Exercise prompt
Scan the records that follow, and whenever a line has the word "computer", copy it.

Saved data entries
◇ ◇ ◇ ◇ ◇
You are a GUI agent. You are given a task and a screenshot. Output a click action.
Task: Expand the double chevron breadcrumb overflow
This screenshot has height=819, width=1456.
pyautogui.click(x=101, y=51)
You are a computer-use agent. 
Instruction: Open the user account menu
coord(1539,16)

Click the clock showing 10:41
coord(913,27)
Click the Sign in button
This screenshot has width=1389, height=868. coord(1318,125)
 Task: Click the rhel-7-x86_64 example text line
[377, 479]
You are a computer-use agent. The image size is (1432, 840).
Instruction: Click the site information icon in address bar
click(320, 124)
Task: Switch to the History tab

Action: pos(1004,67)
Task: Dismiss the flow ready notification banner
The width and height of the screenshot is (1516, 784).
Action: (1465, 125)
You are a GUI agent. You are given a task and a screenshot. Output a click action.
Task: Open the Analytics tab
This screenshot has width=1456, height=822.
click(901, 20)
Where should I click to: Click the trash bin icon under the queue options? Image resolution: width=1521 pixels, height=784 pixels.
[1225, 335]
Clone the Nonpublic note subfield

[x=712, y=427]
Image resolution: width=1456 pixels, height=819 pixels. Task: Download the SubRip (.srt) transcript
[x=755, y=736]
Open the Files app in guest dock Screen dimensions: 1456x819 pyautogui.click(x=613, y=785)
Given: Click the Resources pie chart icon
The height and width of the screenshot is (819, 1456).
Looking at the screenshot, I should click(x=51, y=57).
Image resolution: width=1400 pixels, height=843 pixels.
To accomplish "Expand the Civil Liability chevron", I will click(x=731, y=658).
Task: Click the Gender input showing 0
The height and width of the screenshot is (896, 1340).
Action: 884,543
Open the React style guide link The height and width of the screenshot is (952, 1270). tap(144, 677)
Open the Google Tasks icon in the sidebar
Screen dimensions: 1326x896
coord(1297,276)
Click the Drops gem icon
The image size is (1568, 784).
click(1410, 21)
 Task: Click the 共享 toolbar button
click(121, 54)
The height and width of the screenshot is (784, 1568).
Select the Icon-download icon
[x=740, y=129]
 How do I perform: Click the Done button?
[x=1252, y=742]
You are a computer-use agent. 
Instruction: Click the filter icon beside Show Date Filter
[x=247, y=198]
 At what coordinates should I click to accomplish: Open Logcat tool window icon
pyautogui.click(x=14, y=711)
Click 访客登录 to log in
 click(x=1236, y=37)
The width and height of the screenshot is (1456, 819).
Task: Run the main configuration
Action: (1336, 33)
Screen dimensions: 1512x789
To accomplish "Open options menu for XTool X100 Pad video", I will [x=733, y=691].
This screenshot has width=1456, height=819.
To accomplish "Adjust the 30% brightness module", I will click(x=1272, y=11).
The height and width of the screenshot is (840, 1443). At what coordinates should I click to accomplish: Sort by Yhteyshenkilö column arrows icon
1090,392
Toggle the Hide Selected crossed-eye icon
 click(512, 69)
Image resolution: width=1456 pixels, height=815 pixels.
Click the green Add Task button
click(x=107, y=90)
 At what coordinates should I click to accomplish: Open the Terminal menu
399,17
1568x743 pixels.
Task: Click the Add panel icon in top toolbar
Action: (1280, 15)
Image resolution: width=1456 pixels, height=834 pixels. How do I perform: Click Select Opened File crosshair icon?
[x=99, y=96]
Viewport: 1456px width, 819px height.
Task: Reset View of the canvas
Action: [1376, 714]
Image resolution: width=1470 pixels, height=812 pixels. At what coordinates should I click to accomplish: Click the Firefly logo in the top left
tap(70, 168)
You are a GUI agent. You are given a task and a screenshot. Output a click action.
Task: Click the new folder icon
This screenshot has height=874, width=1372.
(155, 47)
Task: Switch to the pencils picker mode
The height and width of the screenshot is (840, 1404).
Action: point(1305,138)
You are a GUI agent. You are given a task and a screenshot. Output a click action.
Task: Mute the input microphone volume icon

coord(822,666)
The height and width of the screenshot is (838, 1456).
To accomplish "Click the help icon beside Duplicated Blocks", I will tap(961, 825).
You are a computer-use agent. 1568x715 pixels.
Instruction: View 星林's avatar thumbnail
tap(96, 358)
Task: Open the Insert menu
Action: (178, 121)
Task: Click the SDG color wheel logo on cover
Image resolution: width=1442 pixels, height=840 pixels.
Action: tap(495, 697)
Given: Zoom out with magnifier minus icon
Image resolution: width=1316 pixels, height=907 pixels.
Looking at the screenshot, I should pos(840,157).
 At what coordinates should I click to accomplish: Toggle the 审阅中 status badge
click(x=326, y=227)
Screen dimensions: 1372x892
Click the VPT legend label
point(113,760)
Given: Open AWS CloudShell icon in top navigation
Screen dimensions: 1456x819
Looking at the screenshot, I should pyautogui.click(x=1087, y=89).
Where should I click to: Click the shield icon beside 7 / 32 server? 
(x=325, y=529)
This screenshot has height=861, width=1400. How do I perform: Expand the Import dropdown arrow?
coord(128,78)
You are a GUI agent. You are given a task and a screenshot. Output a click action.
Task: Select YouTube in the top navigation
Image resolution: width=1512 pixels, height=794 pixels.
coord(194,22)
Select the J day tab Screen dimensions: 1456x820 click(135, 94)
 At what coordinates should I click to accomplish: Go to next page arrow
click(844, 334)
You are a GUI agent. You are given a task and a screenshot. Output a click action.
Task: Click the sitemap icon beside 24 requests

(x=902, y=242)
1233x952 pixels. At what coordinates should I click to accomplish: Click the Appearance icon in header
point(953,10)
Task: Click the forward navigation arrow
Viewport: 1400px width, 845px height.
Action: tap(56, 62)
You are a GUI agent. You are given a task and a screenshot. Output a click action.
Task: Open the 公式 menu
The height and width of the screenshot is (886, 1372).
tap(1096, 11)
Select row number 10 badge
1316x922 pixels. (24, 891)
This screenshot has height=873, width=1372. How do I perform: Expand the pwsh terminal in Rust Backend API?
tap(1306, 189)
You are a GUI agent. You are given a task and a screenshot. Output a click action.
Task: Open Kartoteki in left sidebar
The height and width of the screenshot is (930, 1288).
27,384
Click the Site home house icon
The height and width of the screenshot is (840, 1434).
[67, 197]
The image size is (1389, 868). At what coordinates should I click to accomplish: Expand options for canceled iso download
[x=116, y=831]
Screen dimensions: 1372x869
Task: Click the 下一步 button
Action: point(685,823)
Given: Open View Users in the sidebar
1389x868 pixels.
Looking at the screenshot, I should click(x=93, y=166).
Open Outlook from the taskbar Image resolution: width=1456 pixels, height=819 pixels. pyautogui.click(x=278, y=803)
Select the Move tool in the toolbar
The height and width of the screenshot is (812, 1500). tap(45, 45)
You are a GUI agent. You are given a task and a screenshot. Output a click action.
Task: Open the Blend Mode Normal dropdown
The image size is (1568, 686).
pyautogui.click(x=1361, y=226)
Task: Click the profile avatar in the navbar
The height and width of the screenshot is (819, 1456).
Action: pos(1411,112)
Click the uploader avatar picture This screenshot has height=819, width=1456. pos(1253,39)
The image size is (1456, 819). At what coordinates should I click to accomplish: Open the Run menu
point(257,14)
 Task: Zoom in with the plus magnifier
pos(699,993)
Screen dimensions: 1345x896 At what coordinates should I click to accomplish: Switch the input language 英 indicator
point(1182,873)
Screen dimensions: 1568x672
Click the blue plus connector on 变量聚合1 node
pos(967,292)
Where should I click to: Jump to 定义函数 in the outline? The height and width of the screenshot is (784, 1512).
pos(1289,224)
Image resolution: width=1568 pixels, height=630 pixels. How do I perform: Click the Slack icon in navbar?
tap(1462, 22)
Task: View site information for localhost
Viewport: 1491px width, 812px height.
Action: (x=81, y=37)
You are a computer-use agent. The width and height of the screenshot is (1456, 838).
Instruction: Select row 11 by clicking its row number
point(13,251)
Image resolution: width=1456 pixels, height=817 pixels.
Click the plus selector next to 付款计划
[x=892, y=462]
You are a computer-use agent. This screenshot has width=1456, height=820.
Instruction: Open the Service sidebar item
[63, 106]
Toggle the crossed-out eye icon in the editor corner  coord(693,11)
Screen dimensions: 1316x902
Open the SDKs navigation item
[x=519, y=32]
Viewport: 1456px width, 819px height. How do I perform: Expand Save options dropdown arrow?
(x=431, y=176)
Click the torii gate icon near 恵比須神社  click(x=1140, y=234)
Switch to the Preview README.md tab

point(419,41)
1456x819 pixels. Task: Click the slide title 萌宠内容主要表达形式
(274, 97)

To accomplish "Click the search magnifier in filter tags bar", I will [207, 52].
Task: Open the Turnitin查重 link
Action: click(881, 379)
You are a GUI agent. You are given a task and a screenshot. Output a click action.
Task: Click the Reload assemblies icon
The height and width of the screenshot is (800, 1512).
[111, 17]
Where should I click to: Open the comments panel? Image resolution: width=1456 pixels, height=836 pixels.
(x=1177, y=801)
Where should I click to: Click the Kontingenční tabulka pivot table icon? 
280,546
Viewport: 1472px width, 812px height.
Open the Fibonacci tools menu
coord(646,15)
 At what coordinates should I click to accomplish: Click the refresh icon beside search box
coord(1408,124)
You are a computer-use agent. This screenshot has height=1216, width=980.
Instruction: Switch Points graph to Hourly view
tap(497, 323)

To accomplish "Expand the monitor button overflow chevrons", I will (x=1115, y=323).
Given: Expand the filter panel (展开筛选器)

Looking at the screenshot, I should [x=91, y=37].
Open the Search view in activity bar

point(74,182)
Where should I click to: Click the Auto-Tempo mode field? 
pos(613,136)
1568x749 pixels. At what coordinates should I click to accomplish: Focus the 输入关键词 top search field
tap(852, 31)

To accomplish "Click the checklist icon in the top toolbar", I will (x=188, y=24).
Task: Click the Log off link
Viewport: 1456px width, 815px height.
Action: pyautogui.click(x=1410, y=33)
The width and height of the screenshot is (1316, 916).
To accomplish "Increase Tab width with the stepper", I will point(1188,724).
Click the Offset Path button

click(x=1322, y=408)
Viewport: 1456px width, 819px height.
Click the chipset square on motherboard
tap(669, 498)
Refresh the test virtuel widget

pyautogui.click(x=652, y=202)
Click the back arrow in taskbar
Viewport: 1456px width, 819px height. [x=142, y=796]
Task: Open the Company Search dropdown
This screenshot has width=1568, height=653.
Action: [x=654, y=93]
◇ ◇ ◇ ◇ ◇
Reply to the task
You are a computer-use agent. 
You are a computer-use agent. The image size is (1432, 840).
You are a computer-use agent. 
You are a computer-use agent. 1568x715 pixels.
You are a computer-use agent. The width and height of the screenshot is (1456, 838).
You are a computer-use agent. This screenshot has width=1456, height=820.
You are a computer-use agent. This screenshot has height=1216, width=980.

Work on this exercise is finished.